What do Chief Customer Officers have in common with YCombinator? They are both driven by creating products and services that people want.
Last week, I attended the Chief Customer Officers & Influencers conference in Atlanta. I got a chance to give a keynote on how companies can disrupt themselves through customer insights and this post summarizes some of the key points I made.
Disruption Silicon Valley – way
Coming to Atlanta from a YCombinator startup meant that I bring an interesting point of view to share with that audience: Silicon Valley startups are constantly disrupting how we approach everyday tasks. Medium and large enterprises can learn from some of the specific approaches they use.
YCombinator, or YC in short, is the most famous startup accelerator here. In just 10 years YC incubated startups that are cumulatively valued over $100B dollars. Close to 100 companies are valued over $100M each. Its graduates, such as AirBnB, DoorDash, and Instacart, disrupt how we approach everyday tasks such as booking trips, ordering meals and buying groceries. In the B2B space, startups like Stripe disrupt how we think about payments, and Gusto has simplified something as complex as HR processes.
As YC graduates, we know their secret. Well, it’s not that secretive, because YC is the first to share their learnings via publicly accessible online courses, podcasts, blog posts, youtube videos, and tweets. But a lot of this content does not reach the Customer Experience community. I will share the points that we found the most useful, and also explain how Thematic can established companies to take YC’s approach to disrupt themselves.
Make something people want
YCombinator’s mission is “making something people want” . In order to understand what people want, YC urges founders to continuously listen to feedback and iterate, run continuous experiments to figure out what resonates with customers. Eliminating distraction is critical, so they always say: When you are not building product, you need to talk to your customers. That’s it. It’s a continuous process of iterating on customer insights. So, what are some of the strategies YCombinator founders use to build something people want?
Strategy 1. How to design exceptional experiences
If you have ever been to a CX conference, you know that there will be at least one session on this topic. The founders of AirBnB came up with an exercise that can help. This exercise is a brainstorming session to answer the following question:
“On a 1 to 5-star scale, what would an 11-star experience look like?”

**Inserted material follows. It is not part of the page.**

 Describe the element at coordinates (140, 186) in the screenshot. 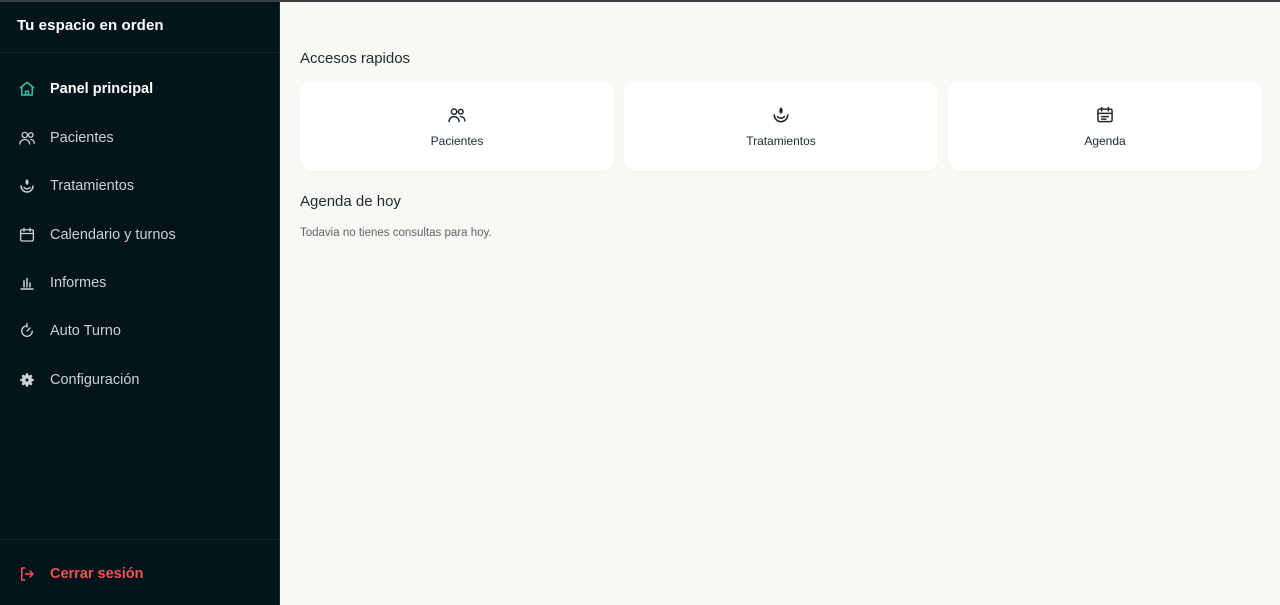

Airbnb is known for not just listening to their customers, but putting themselves into their customers’ shoes and thinking about how to create truly transformative experiences that will create virality among customers. If someone stays at a strangers’ house, and everything goes smoothly, it might be a 5 out of 5 experience. But nothing special. A 6-star experience might mean a bottle of wine and chocolates waiting for you on the dining table. You’d say, “wow, it’s better than a hotel.” A 7-star experience might be your host booking a table for you at their favorite restaurant. An 11-star experience is Elon Musk welcoming you and arranging a weekend trip to space.
While a system such as Net Promoter Score helps you measure loyalty and virality, the 11-star experience exercise can help you re-imagine the products and services you are offering. Anyone can do this exercise. You don’t need to be in a startup!
Strategy 2. Leaders who listen to customers
Once you have ideas that might result in a truly viral response to customer experience, you can work backwards, by listening to what customers really like out of the ideas you came up with and implementing them.
For the AirBnB founders, this meant becoming photographers to highlight be beautiful spaces available for rent on their platform. Not only did they help create more beautiful listings, the founders met hosts in person and learned from them. Listening to customers and then innovating on how to design experiences that resonate is what drove AirBnB’s incredible growth.
So how can leaders in established customers achieve the same level of insight? Having occasional conversations are great for empathy, but aren’t meaningful enough to pick up valid patterns. So, at scale, individual conversations become anecdotes, and no-one trusts (or should trust) anecdotes. More on this below!
Strategy 3. How to ask for feedback meaningfully: Start with a Why!
YCombinator is always asking for feedback and their response rates are off the chart. This is my co-founder who happened to be my husband, and our two kids, when we took part in this program. YC asked us multiple times (via two surveys, in person discussions and via a personal email) how they can make the experience better for their customers, the founders! They said that they want to see more women, more parents, more non-standard founders in the program, and therefore our feedback mattered. Of course, we responded!
Even though only a couple of hundred founders go through each batch each year, they make sure to analyze it in a non-biased way. In fact, YCombinator became one of the early customers of Thematic.
Why established companies are different
But of course, what works for a startup, won’t work for a medium to large company, or a huge enterprise mainly for two reasons:
- Listening to a handful of customers isn’t representative of the entire population of customers and can always be dismissed as anecdotes by others. And multiple departments want different insights.
- Decision making is done by committee and everyone needs to get on board with the needs of customers and the impact that addressing these issues will have on company metrics.
At Thematic, we already analysed customer feedback for companies, but after seeing how disruptive the YCombinator approach can be to growth, we asked ourselves, how can we enable medium and large companies to implement this customer feedback loop. We have built a customer insights platform that enables companies use their feedback as a strategic asset to enable growth and disruption from within.